2: A perfect transient with phase errors.
3: A filtered low frequency signal.
1: If we have perfect speakers and a perfect waveform, we will have a super precise location ability by our ears ability to measure ITD precisely. It is not much more to say about this, other than that talking about signal envelope or transient does not make a practical difference, and phase does not play a role since this is all just a leading edge.
2: This is where things start to get interesting. Our ears are evolved by nature to provide us with the ability hear stuff that could help us survive, simply by killing those who could not locate the subtle sound of the approaching danger. This noise would normally represent a transient, and our ability to locate the angle and determine the distance was key for our survival. Once we use this function of our ears, but we introduce some phase errors, we get most of this ability, but we loose some. For determining distance by transients we rely mostly on frequencies above 1kHz, and if we have a phase error above that, we tend to loose the ability to precisely determine distance. In some cases, we are also able to disturb our angular perception, but then the phase errors has to be quite large. The beginning of the leading edge is relatively intact if the phase errors are kept below 1k. But as I explained above, we have now messed up the transient, and if this occurs at high frequencies we do get a huge difference between the signal envelope and the transient waveform. The signal processing in our brain is not a very conscious process. We get used to such errors over time and will mostly filter them out as redundant information, but we can not by default pick and choose very well what to do with this added information. In other words, here ITD and IPD will work against each other. And that is really the key with IPD, it is not a natural event that we are evolved to deal with.
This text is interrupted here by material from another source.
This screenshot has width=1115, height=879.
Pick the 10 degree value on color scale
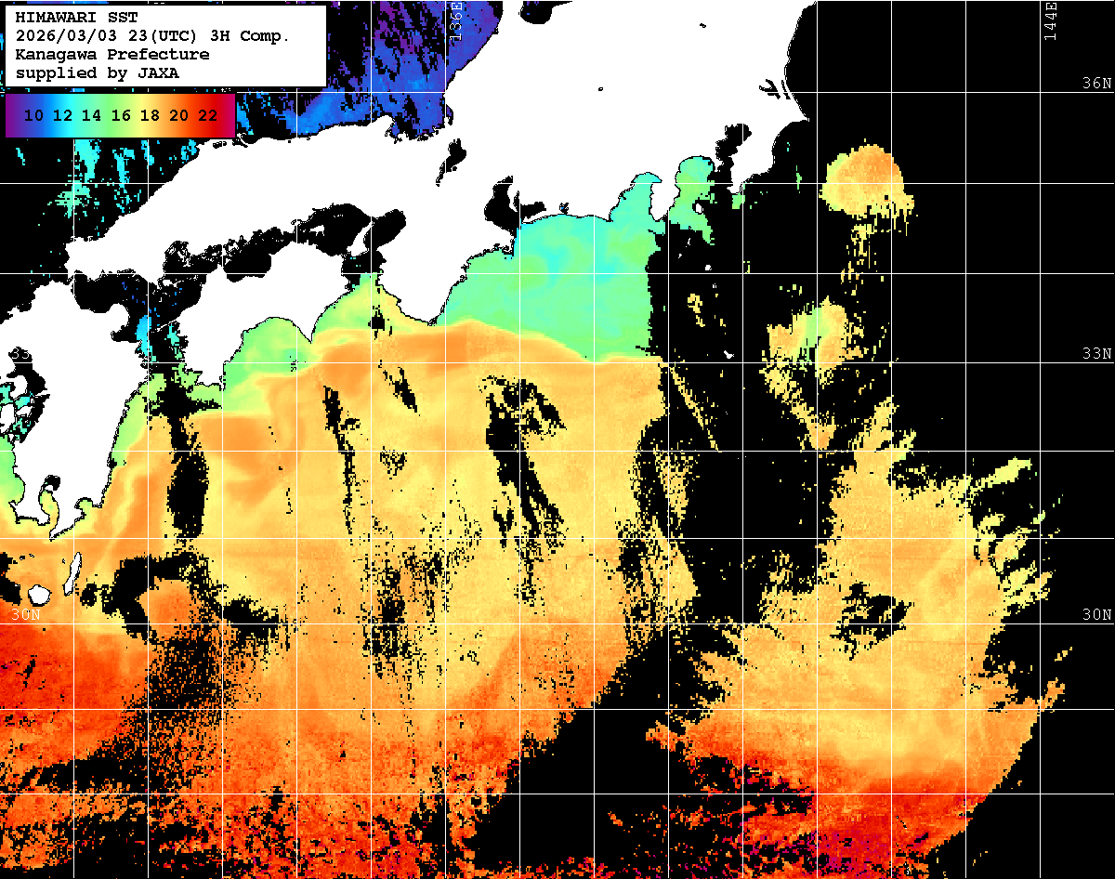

We do hear it quite easily but it just sounds odd and it does not represent a way of locating sound sources since there are no common ways where this might give us anywhere near as much information as the timing information in a transient.
3: So if we make a perfect transient, filter it to <80Hz, and listen to it, we take away the high frequencies. This means we remove the leading edge completely, and replace it with a relatively slo fade-in as described above. We are now left with a signal envelope that looks like it could have some kind of timing information to it, but the leading edge is completely gone so the timing information from the transient is no longer there. It is impossible to say conclusively when the signal actually starts and stops since it is a very definition dependent question where the goal post is movable. So what happens if we run to the IPD-rescue?
This is probably the most interesting part of this discussion. But there is a rather problematic issue that stands in our way. A <80Hz subwoofer asked to reproduce a transient with a relatively good amount of low frequency content in it, will typically excite two frequencies, or maybe three. We can imagine the phase being similarly distorted for all of these frequencies for one ear relative to the other one. However, if we look at how we hear single tone phase distortion, it is not very precise. It just changes slightly between hollow, maybe to one side a bit, to very hollow and all over the place, to distinctive mono again. This is because we do not have a great set of skills to sort out what to do with this information. We also need the phase difference to be significant to be able to determine that there is actually something going on with the phase to begin with. Now, if we introduce more tones, but with the same time difference, the phase difference will be different depending on which frequency we look at. The common argument here is that we can use ITD to resolve this, but ITD relies on a leading edge, which we do not have, because we have filtered it out.
I hope this helps to show why this confusion of terminology is important, and how it is the foundation to understanding what the important difference between impulses, tones and signal envelopes means for actually understanding hearing.